The project was written for windows, so I decided to initially profile with the built in Visual Studio profiler.
The above image shows the function inclusive time percentage. The results are 22% and 15% respectively. The only entries higher are Main and library components used for printing. This demonstrates that the majority of source code processing is occurring in these two functions. Both of them would thus are hotspots and may benefit from parallelization.
Assignment 2
Parallelize
One of the immediate problems I realized with this project was that the target functions were far too large. Parallelization would require possibly three or more kernels, which was beyond the scope of this assignment. Instead I decided to focus on the bsp tree portion of the code, and decouple this portion from actual dungeon generating logic.
The decoupled source-code can be seen above, along with the timing logic in it's respective main function.
To parrellize a bsp tree required some analysis which can be seen above. The tree itself must be stored in memory according to some design. The way I decided to organize the leafs and nodes of the tree, in a linear context, can be seen below. The above image shows how the tree design corresponds to the linear arrangement in memory.
The image above reflects the design I chose with respect to the warps and thread behavior.
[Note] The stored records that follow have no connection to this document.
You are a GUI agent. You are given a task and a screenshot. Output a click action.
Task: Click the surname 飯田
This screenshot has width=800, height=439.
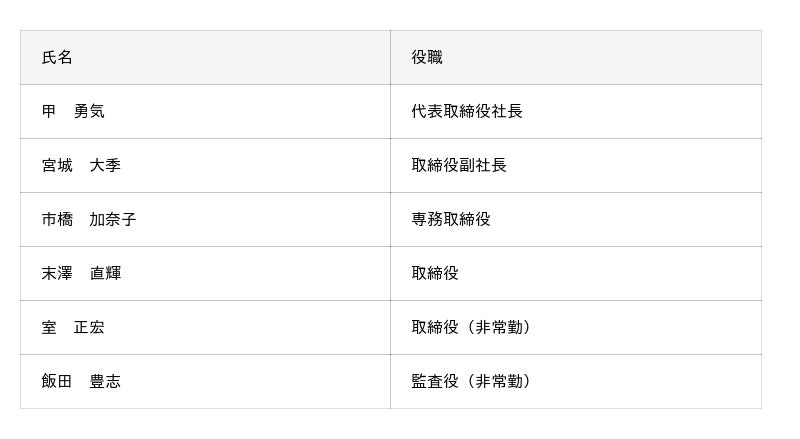[x=57, y=382]

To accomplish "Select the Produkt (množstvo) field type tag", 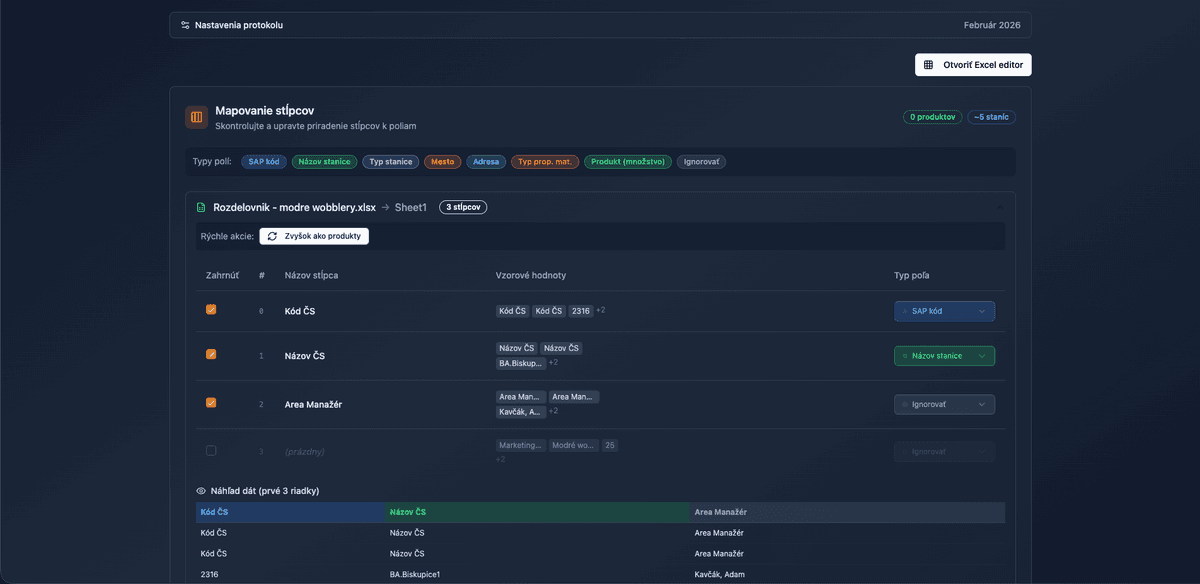I will coord(627,162).
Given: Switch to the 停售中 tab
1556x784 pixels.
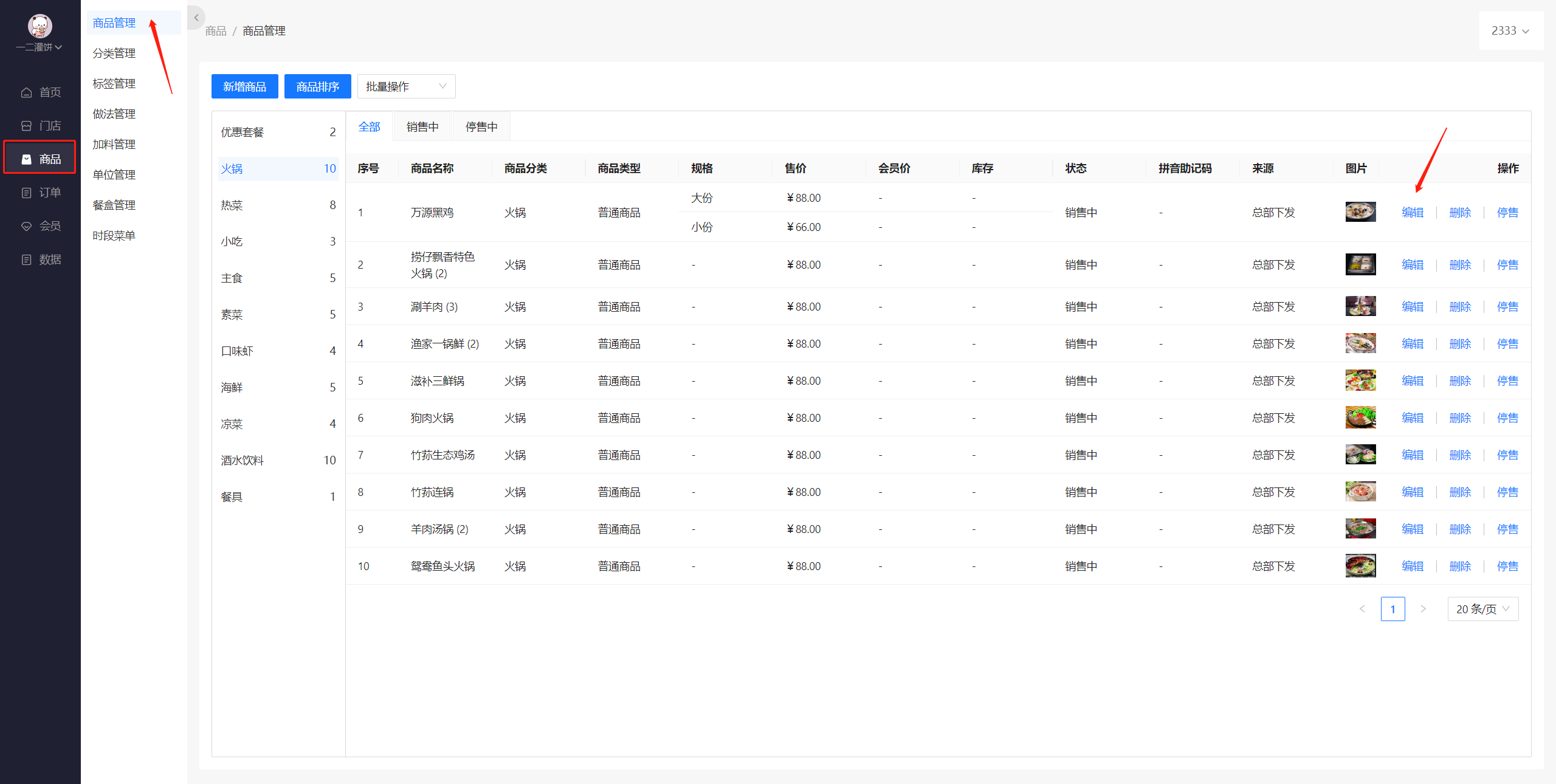Looking at the screenshot, I should 481,126.
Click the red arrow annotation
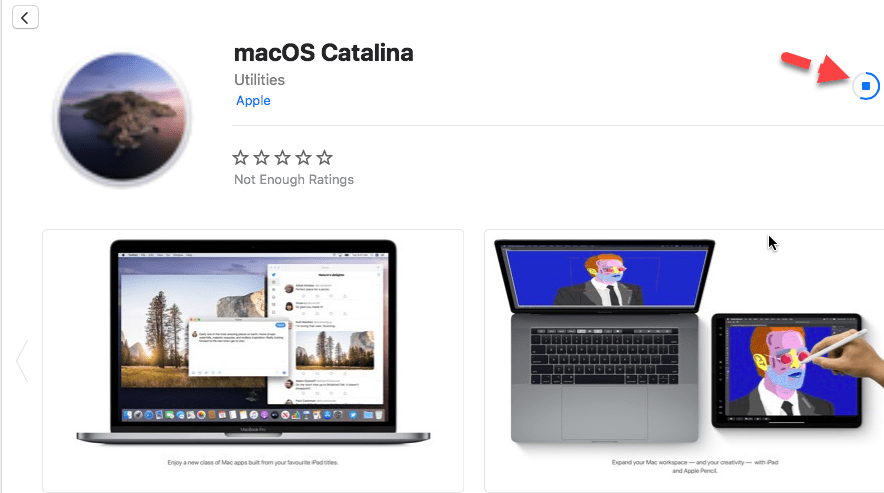This screenshot has width=884, height=493. click(815, 67)
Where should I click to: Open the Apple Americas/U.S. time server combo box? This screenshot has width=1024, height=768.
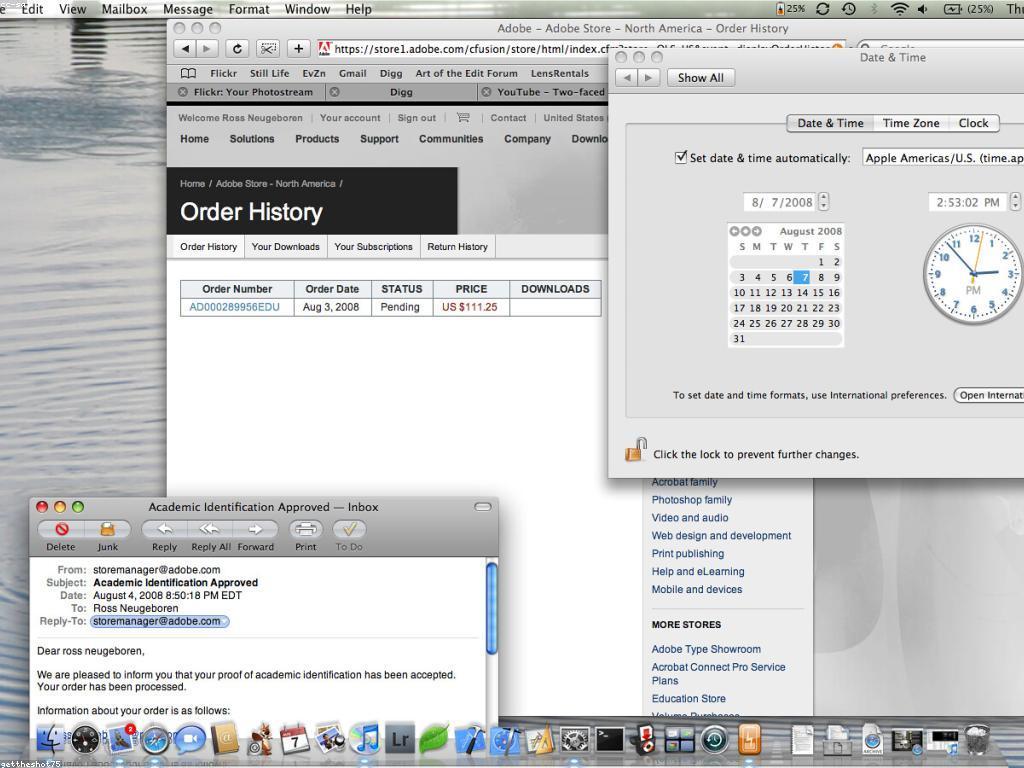click(942, 158)
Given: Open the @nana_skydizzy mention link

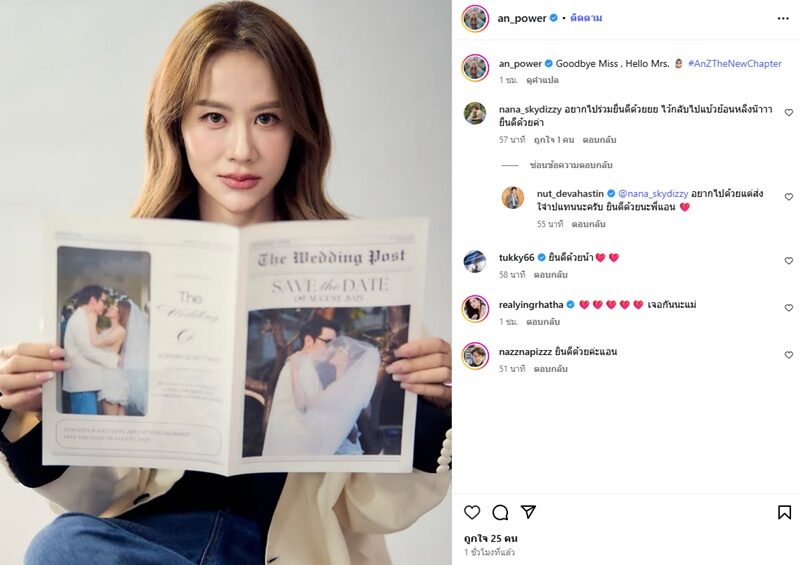Looking at the screenshot, I should click(x=653, y=193).
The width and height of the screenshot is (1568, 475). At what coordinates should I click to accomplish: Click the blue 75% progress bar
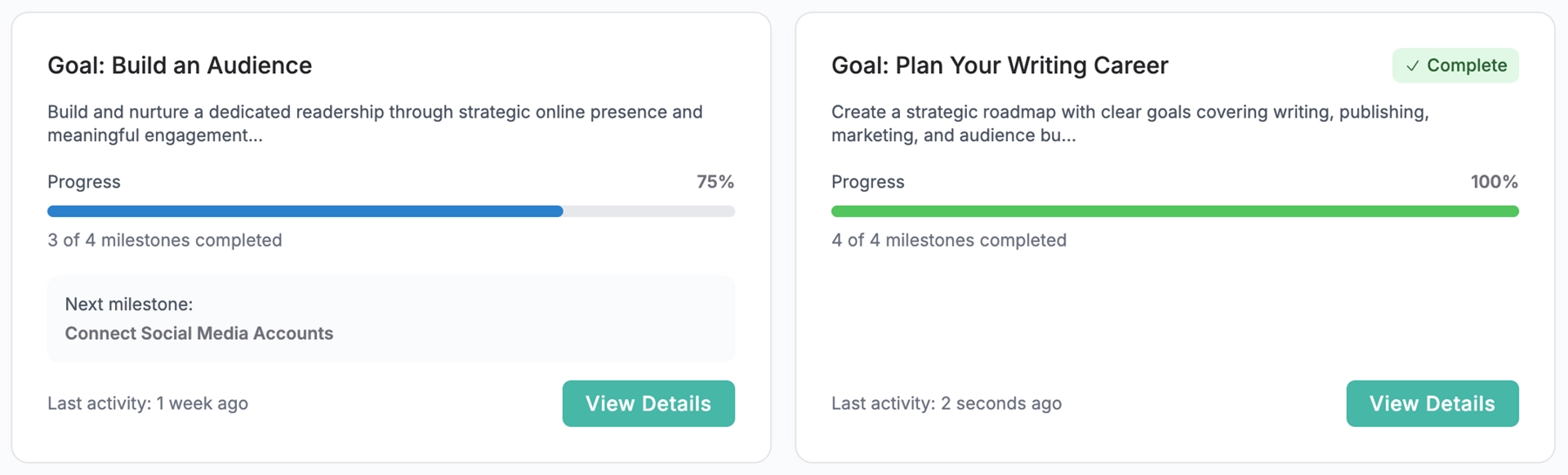[305, 211]
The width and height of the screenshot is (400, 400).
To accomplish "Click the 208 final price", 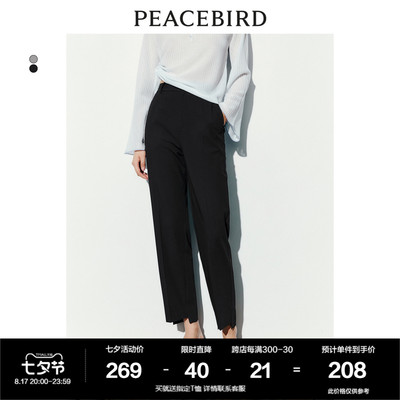I will [x=347, y=371].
Each warp processes a single 'round' of the tree, utilizing as many threads equivalent to the number of leaves in that 'round'.
The above image shows the kernel with the benchmarking logic in the main function. T
This next image shows an output example for the first five elements.
Finally, the graphs above show a comparison in performance between the first, decouple function and the previous kernel. As you can see, the original, recursive function performs faster up until the 600th element where they are equal. The parallel kernel subsequently outperforms the recursive function.
Assignment 3
From a theoretical perspective, the algorithm should benefit from shared memory access, provided there are operations being performed on the data.
To demonstrate this, I modified the kernel to perform a division on each node of the tree, storing the result in the two leaf indices.
To do this, I would need to be able to access the root node of a given leaf in a parallel way. The determinant factor would have to be the thread index. Achieving this was a bit of a math problem.
The first step was using modulus to set the odd value in the leaf pair equal to the greater value:
modIndex =((ti + q) + (ti + 1) % 2)
I needed the number of nodes in the previous round, plus one, to later subtract from the current array index:
leafTotal ((t / 2) + 1);
Basically 'walking backwards'
The next step was making the thread index progression correspond to the root progression.
For example, in round four, the thread index progression is 1, 3, 5, 7, for the greater of the leaf pair. This needed to be 0, 1, 2, 3.
To do this, I add one, divide by two, and subtract one, and then add the modulus, as in step one, to account for the lesser of the leaf pair.
Progression = (((ti + 1) / 2) – 1) + ((ti + q) + (ti + 1) % 2)
Finally, I add this progression to the previous leaf total, and subtract the result from the new array index from stage 1:
root = modIndex – (leafTotal + progression)
Since this was all to be done by a single thread, in a single step, I condensed the formula into one line.
((ti + q) + ((ti + 1) % 2)) - (((((ti + 1) / 2) - 1) + ((ti + 1) % 2)) + (t / 2) + 1);